# Aim
Please edit these entries so that every "computer-use agent" becomes "desktop assistant", and reproduce them with everything else unchanged.

-=-=-=-=-

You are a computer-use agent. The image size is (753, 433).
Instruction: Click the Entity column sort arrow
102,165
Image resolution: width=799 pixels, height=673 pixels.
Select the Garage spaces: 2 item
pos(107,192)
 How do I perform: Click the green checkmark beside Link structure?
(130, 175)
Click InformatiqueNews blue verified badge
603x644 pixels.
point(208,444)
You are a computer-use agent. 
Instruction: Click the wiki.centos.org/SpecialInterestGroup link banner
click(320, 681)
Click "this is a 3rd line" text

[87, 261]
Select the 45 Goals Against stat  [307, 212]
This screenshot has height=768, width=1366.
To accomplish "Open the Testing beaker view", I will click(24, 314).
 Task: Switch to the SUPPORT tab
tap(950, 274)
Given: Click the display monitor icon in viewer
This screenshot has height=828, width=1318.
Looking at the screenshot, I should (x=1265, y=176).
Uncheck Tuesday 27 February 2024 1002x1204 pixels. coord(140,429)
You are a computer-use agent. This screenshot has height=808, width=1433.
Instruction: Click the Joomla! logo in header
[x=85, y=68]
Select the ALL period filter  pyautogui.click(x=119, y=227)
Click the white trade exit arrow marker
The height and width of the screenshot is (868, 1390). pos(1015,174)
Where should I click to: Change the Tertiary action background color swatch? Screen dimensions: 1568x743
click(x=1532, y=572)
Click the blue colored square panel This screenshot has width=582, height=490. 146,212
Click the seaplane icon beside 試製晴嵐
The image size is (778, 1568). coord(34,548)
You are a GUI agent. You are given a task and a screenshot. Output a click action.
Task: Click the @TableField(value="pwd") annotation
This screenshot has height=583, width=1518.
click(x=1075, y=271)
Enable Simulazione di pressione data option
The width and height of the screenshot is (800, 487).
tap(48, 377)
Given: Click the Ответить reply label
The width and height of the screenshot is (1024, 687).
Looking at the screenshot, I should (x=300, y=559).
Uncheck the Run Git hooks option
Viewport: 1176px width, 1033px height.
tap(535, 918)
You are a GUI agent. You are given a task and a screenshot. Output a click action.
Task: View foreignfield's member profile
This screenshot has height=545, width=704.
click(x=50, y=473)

-=-=-=-=-

# Written response
You are a desktop assistant. The image size is (753, 433).
Instruction: Click the Entity column sort arrow
102,165
Image resolution: width=799 pixels, height=673 pixels.
Select the Garage spaces: 2 item
pos(107,192)
 How do I perform: Click the green checkmark beside Link structure?
(130, 175)
Click InformatiqueNews blue verified badge
603x644 pixels.
point(208,444)
You are a desktop assistant. 
Instruction: Click the wiki.centos.org/SpecialInterestGroup link banner
click(320, 681)
Click "this is a 3rd line" text

[87, 261]
Select the 45 Goals Against stat  [307, 212]
This screenshot has height=768, width=1366.
To accomplish "Open the Testing beaker view", I will click(24, 314).
 Task: Switch to the SUPPORT tab
tap(950, 274)
Given: Click the display monitor icon in viewer
This screenshot has height=828, width=1318.
Looking at the screenshot, I should (x=1265, y=176).
Uncheck Tuesday 27 February 2024 1002x1204 pixels. coord(140,429)
You are a desktop assistant. This screenshot has height=808, width=1433.
Instruction: Click the Joomla! logo in header
[x=85, y=68]
Select the ALL period filter  pyautogui.click(x=119, y=227)
Click the white trade exit arrow marker
The height and width of the screenshot is (868, 1390). pos(1015,174)
Where should I click to: Change the Tertiary action background color swatch? Screen dimensions: 1568x743
click(x=1532, y=572)
Click the blue colored square panel This screenshot has width=582, height=490. 146,212
Click the seaplane icon beside 試製晴嵐
The image size is (778, 1568). coord(34,548)
You are a GUI agent. You are given a task and a screenshot. Output a click action.
Task: Click the @TableField(value="pwd") annotation
This screenshot has height=583, width=1518.
click(x=1075, y=271)
Enable Simulazione di pressione data option
The width and height of the screenshot is (800, 487).
tap(48, 377)
Given: Click the Ответить reply label
The width and height of the screenshot is (1024, 687).
Looking at the screenshot, I should (x=300, y=559).
Uncheck the Run Git hooks option
Viewport: 1176px width, 1033px height.
tap(535, 918)
You are a GUI agent. You are given a task and a screenshot. Output a click action.
Task: View foreignfield's member profile
This screenshot has height=545, width=704.
click(x=50, y=473)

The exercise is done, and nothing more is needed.